Records excerpted from a collection
============

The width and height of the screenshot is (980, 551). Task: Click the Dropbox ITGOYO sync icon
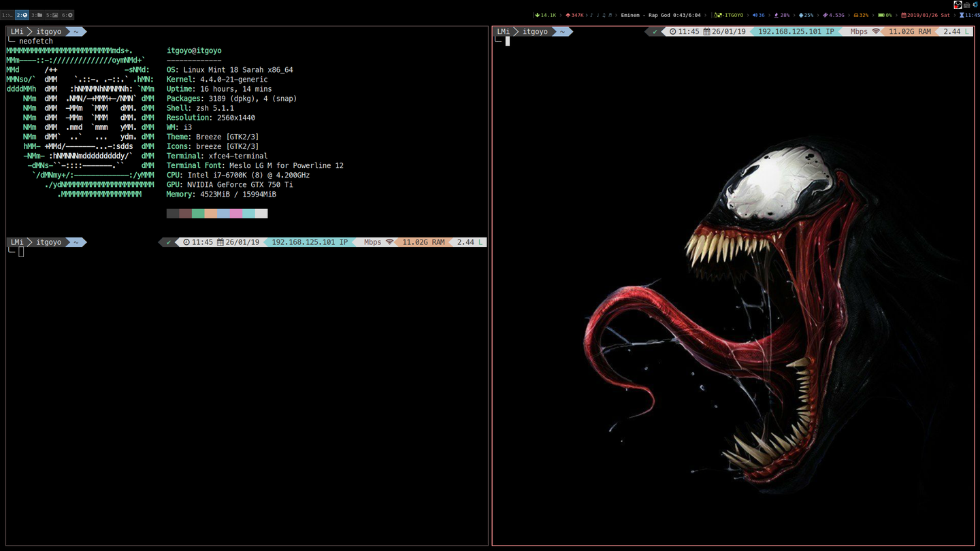click(716, 14)
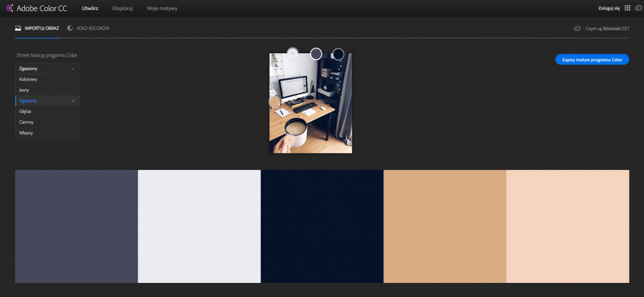Select the tan color swatch in palette
Viewport: 644px width, 297px height.
click(x=445, y=226)

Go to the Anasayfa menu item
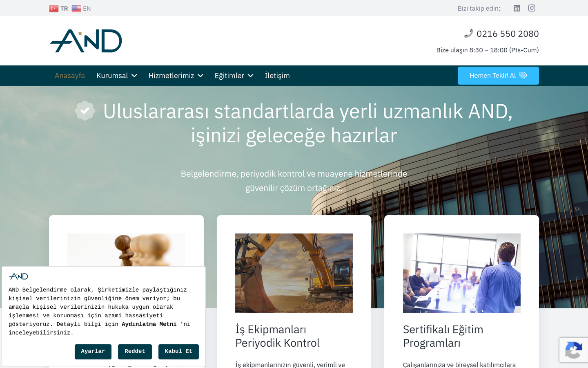pyautogui.click(x=70, y=76)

============

**Exercise goal:**
Copy all the entries above exactly as they stand, except for the pictures.

**Answer section:**
The width and height of the screenshot is (980, 551). Task: Click the Dropbox ITGOYO sync icon
click(716, 14)
Select the tan color swatch in palette
Viewport: 644px width, 297px height.
click(x=445, y=226)

Go to the Anasayfa menu item
pyautogui.click(x=70, y=76)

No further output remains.